In case you missed it, Taylor Green was finally called up, with the announcement coming after the Brewers’ 5-2 win over the Cubs Friday night.

The cry to call up Green has been growing for about two months, to the point where beat writers had grown tired of answering questions about him. Once it was established that Green wasn’t on the list of PTBNL candidates sent to the Mets in the Francisco Rodriguez trade, the unstated reason for not calling up Green became pretty clear — the Brewers don’t trust a rookie (especially one who isn’t a top-flight prospect) to produce at the level you need in the middle of a pennant race.

Of course, that’s not something that’s unique to just the Brewers. Plenty of contenders across baseball would prefer to play the guy “who’s done it before” over an inexperienced player, even if the young guy could likely outproduce the veteran. It’s just a part of conventional baseball wisdom. Was it frustrating when Green was killing Triple A pitching and McGehee was struggling to get his swing back? Sure. But it’s the route many other teams would take, too.

Green has been hyped up so much that some may be disappointed if/when he doesn’t produce right away. Let’s just be clear right now: no one was saying he’d be a savior. He’s not going to step in and hit like Ryan Braun did in his rookie year. He may struggle to adjust to big league pitching without consistent at-bats like Mat Gamel has. What most of us people advocating the promotion of Green were saying was that he’d at least be capable of hitting better than McGehee, even if he didn’t set the world on fire.
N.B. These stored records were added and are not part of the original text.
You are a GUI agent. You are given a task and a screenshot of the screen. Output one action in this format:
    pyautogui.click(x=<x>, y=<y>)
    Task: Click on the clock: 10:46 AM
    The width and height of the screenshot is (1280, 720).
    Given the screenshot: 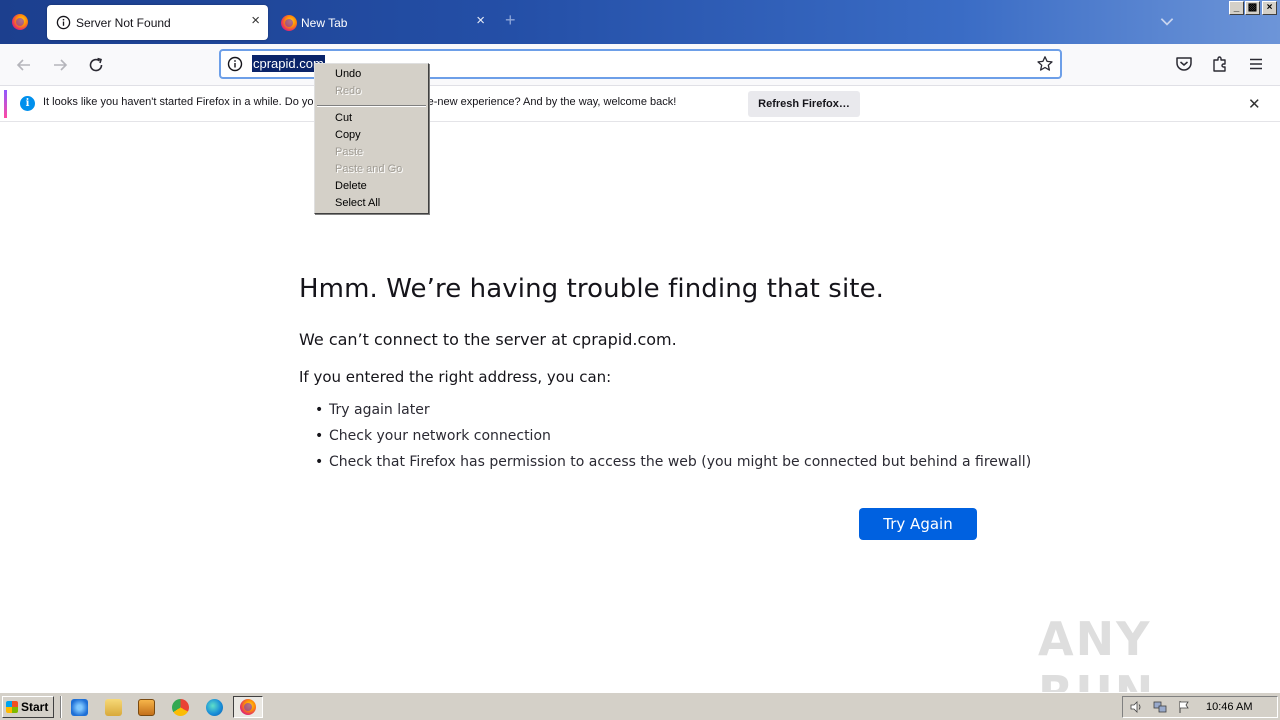 What is the action you would take?
    pyautogui.click(x=1230, y=707)
     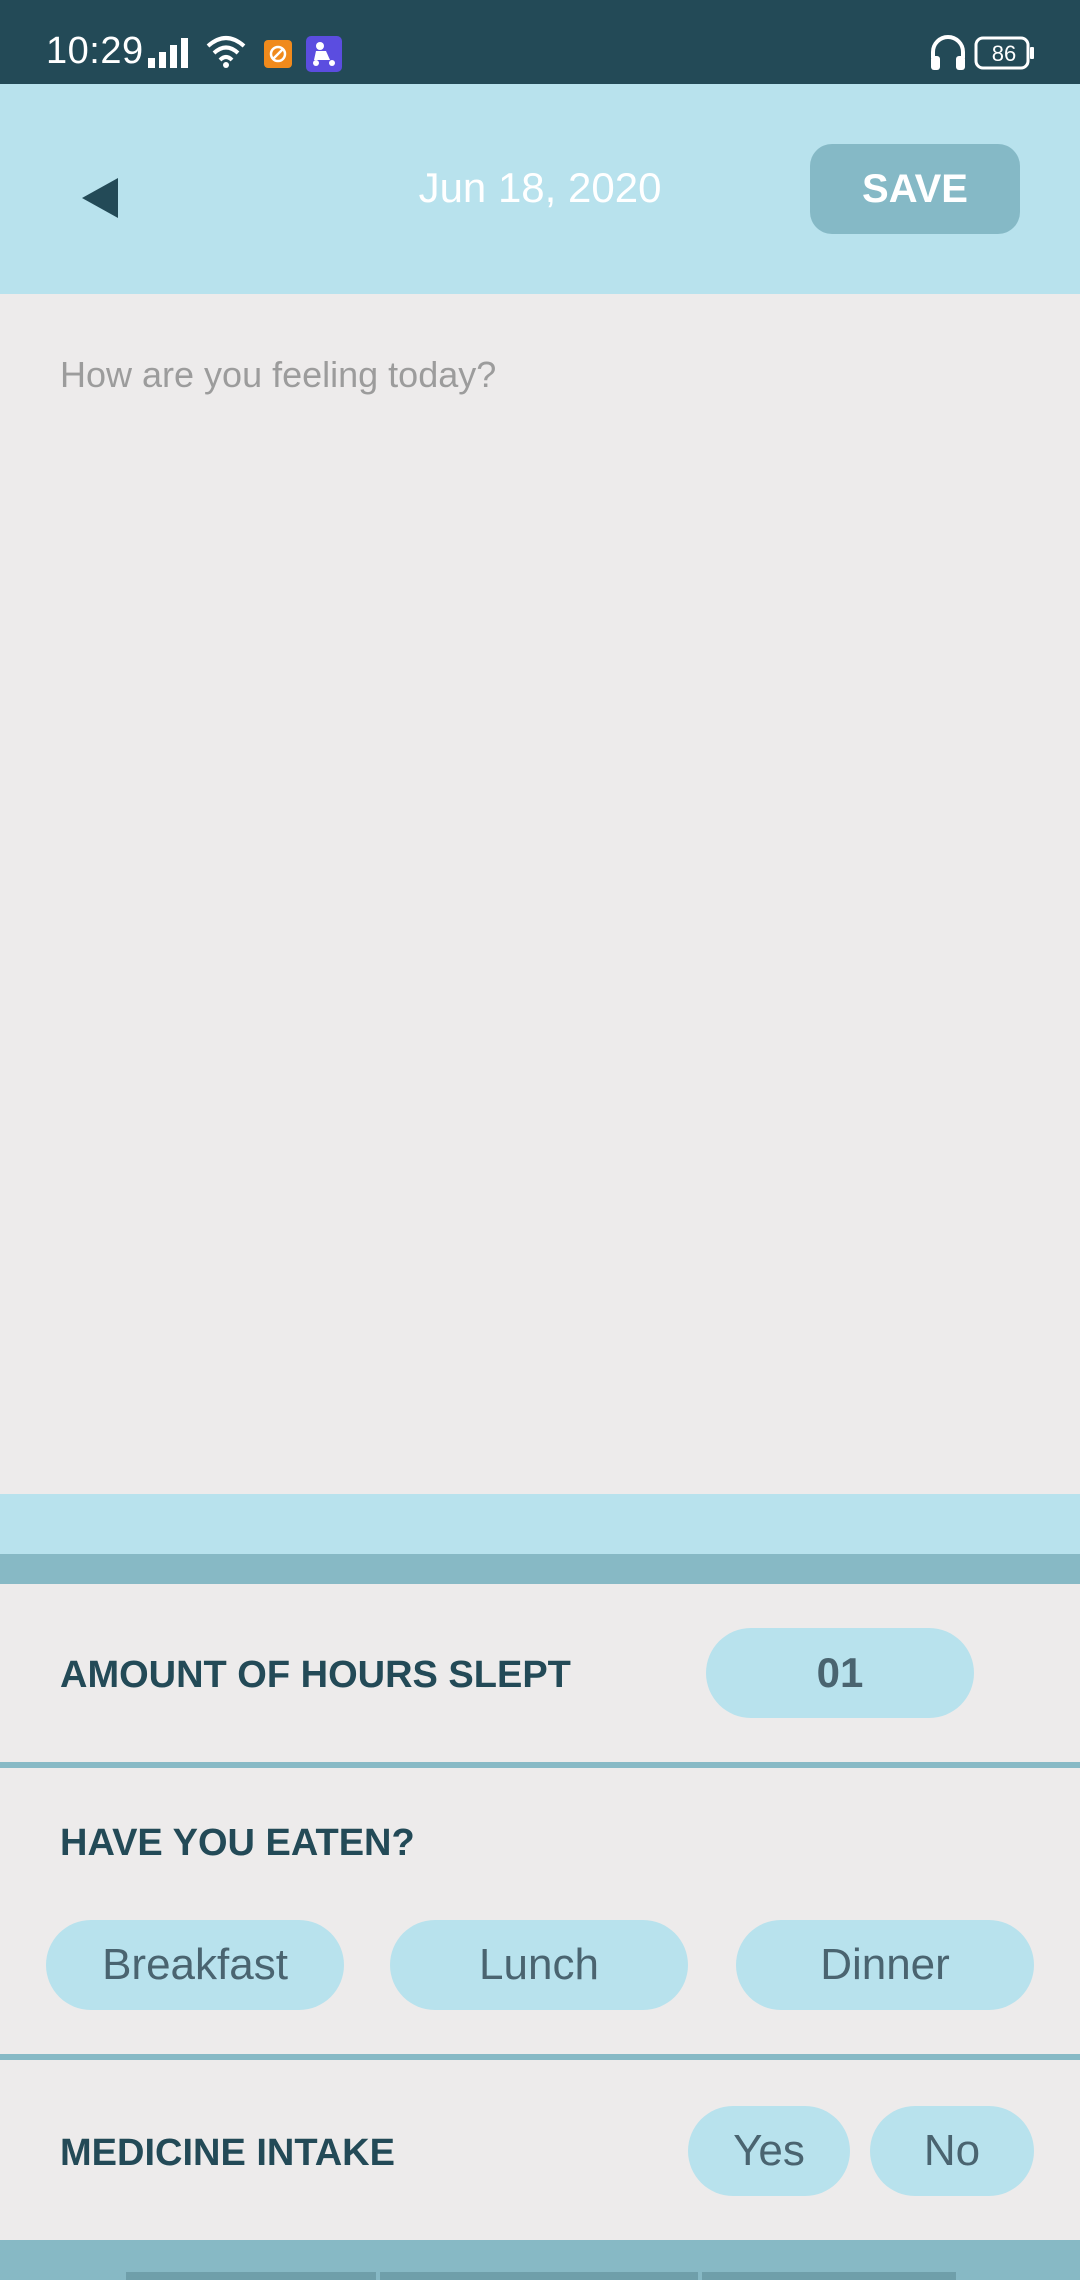 What do you see at coordinates (238, 1843) in the screenshot?
I see `have-you-eaten-label: HAVE YOU EATEN?` at bounding box center [238, 1843].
Since the All-Star break, though, McGehee seems to have turned it around a bit. He’s hitting .277/.327/.445 in 39 games since the break, hitting as many home runs in that stretch (5) as he did in the first 89 games he played this year. He’s starting to hit the ball with more authority, and he’s starting to drive the ball to the opposite field more often (something that made him so fun to watch the past couple years).

McGehee isn’t the black hole he was in the offense when the “Free Taylor Green” push started, and he hasn’t even been as bad defensively as he’s been the past couple years (beware the single-season UZR, but his is at 4.9 right now, up from -4.2 last season). By most accounts, Green isn’t a superb defender, but he at least knows what he’s doing at third, which is more than can be said about Gamel.

With McGehee’s turnaround, we probably won’t see Green starting very often. What he could provide is a solid bat off the bench and a capable fill-in when McGehee needs a day off. At the very least, his presence on the roster should cut down on the number of days Josh Wilson or Craig Counsell appear in the same lineup as Yuniesky Betancourt.

Green likely won’t be a superstar, but he is a solid piece to have on a big league team looking to stay hot headed into the postseason. Being called up before September 1 also means Green will be eligible for the postseason roster if the team wants to keep him around in October. The Brewers apparently made several waiver claims on infielders over the past couple weeks, and even if none of those claims bear any fruit, at least the addition of Green helps patch one of the holes this team had heading into the last month of the season.